→ **Given passage**:
+---+
When individual lawyers or small law firms join forces, they typically want to better serve existing clients and to get new clients by leveraging the combined resources of the new firm. As economies of scale and collaboration for greater service quality benefit clients, it should mean more revenue for the lawyers. This can only happen if the values of the lawyers and the strengths of their practices are successfully integrated.

If these elements are in place, the lawyers in the combined firms typically concentrate on the visible elements of integration: marketing the new firm name, designing office space, allocating management responsibilities and staff. Too often, an important element for economies of scale and service collaboration is neglected or even forgotten: technology. Assessing the current state of technology used by the lawyers or firms, including the age of the hardware and software and their replacement cycle, should be — but rarely is — central to the merger due diligence.

If at least one of the parties to the combination uses up-to-date databases, hardware, and document processing and practice management software tools, it can serve as the foundation to make the combined practices more efficient. The time savings, efficiency and commoditization of routine tasks and services afforded by electronic technology mean that legal services can be provided at a lower price with higher volume, with a likely increase in revenues and profits. But such benefits cannot be realized without adequate planning to integrate the technology capabilities of each side of the combined firm.

  • Client relationship management software. For CRM to be effective, the merged practices must give up the “my client” mentality in favor of an “our client” approach. And it must be decided what data is entered, how it is classified, who enters it and who verifies accuracy. Otherwise, CRM is a wasted investment with little useful return.

  • Knowledge management systems. The KM challenge of creating a standard classification system for each lawyer's work is similar. If the document management systems of the merged practices are not integrated completely, from the start, the result will be a haphazard, after-the-fact effort that will doom KM efforts to failure.

  • Finance and accounting software. Most firms use accounting software. Some systems take an integrated time, billing and accounting approach; others are little more than electronic worksheets. Either way, unless the members of the new firm identify key financial benchmarks and how to track and reward them, any software system will be inadequate. And this software, including collection benchmarks, can make or break not only the merger efforts but the entire firm.

  • Communication tools. From how much time lawyers are encouraged to blog and do social networking, to how scrupulous or lax the firms are in making billable time entries for sending client emails, billable revenue is at stake — and conflict over it is always possible. Assessing and integrating technology concerns create a healthy and growing organization. A step-by-step process helps assure that technology will increase efficiency and quality of work in the life of the new firm. There is no one right way to combine technology systems and approaches, but there are clearly wrong ways. Giving due attention to the integration process is the best way to assure that the new organization, in its combined state, will be harmonious, efficient — and profitable.
+---+
→ **Dataset extract**:
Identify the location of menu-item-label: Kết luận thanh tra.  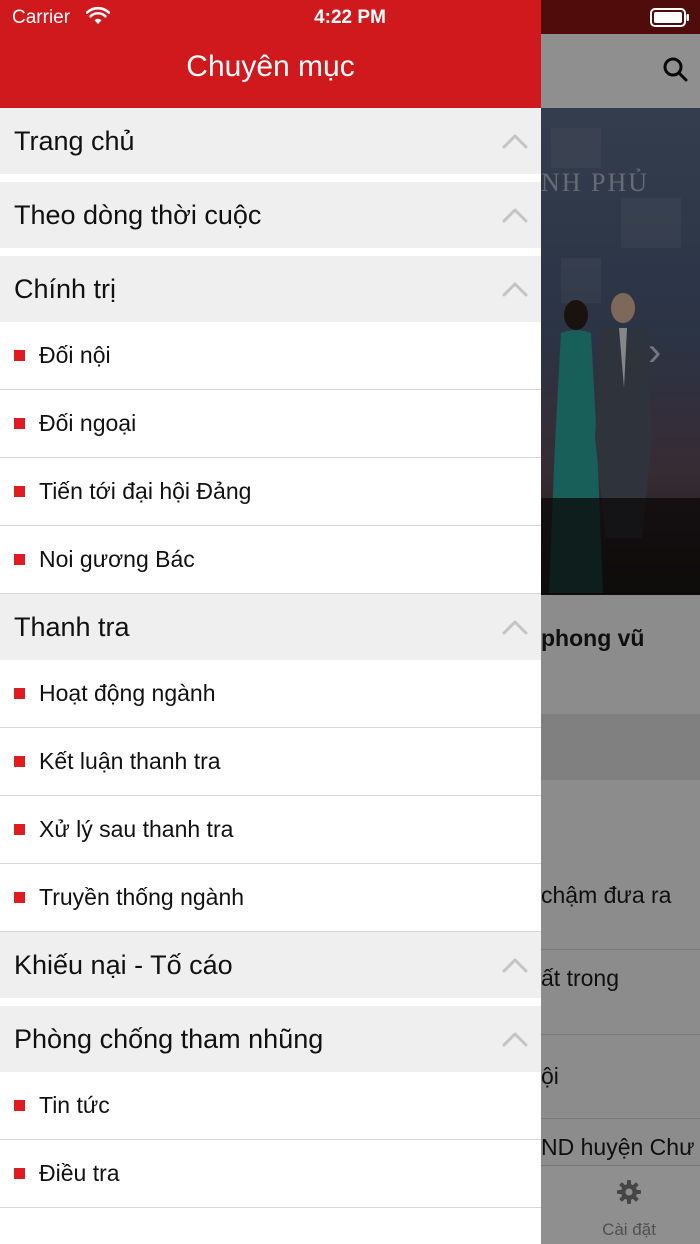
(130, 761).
+---+
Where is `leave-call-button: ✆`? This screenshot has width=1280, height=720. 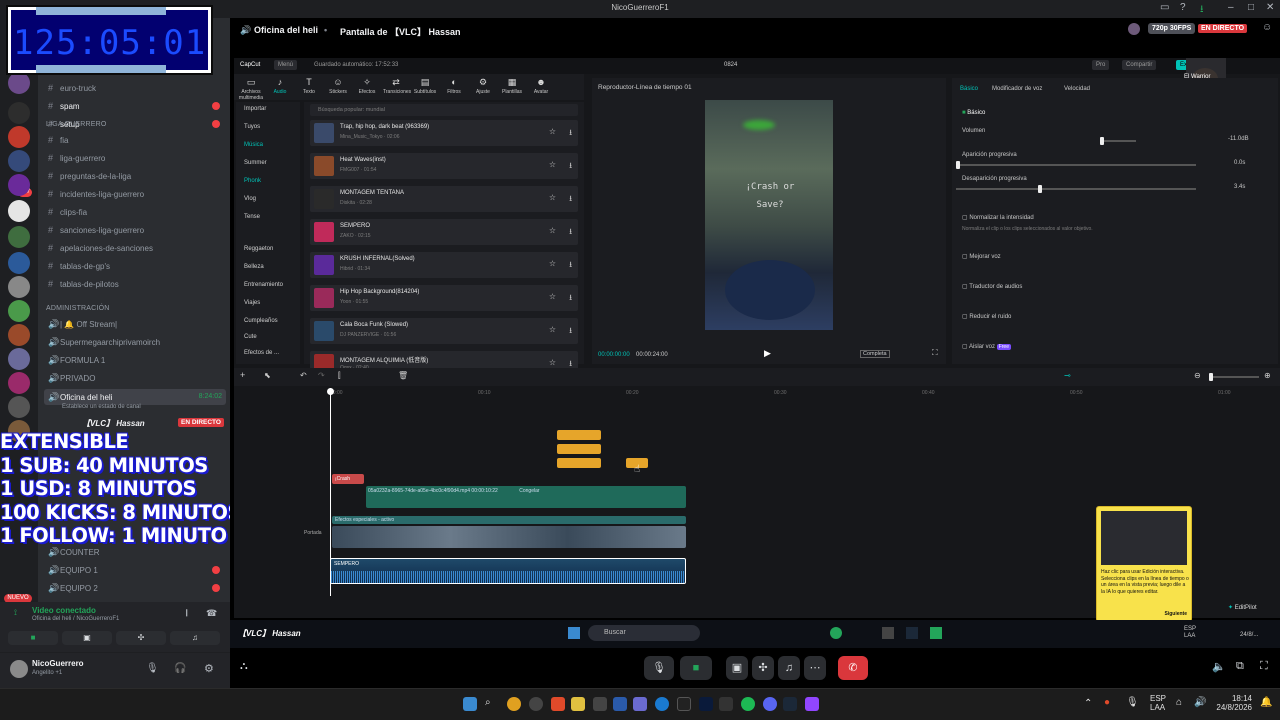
+---+
→ **Activities**:
(a) Do these statements agree with the law firm merger passage above? Answer yes or no for each and quote the words of the passage that decide it. (i) Most firms use accounting software. (ii) Assessing the current state of technology is usually central to merger due diligence. (iii) There is one right way to combine technology systems and approaches.
(b) Extract the portion of the law firm merger passage starting at "If these elements" and ending at "merger due diligence.".
(c) List every area of technology that the law firm merger passage gives its own bulleted entry.

→ **Answer section**:
(a)
(i) Yes: "Most firms use accounting software."
(ii) No: "should be — but rarely is — central to the merger due diligence"
(iii) No: "There is no one right way to combine technology systems and approaches"

(b)
If these elements are in place, the lawyers in the combined firms typically concentrate on the visible elements of integration: marketing the new firm name, designing office space, allocating management responsibilities and staff. Too often, an important element for economies of scale and service collaboration is neglected or even forgotten: technology. Assessing the current state of technology used by the lawyers or firms, including the age of the hardware and software and their replacement cycle, should be — but rarely is — central to the merger due diligence.

(c)
Client relationship management software
Knowledge management systems
Finance and accounting software
Communication tools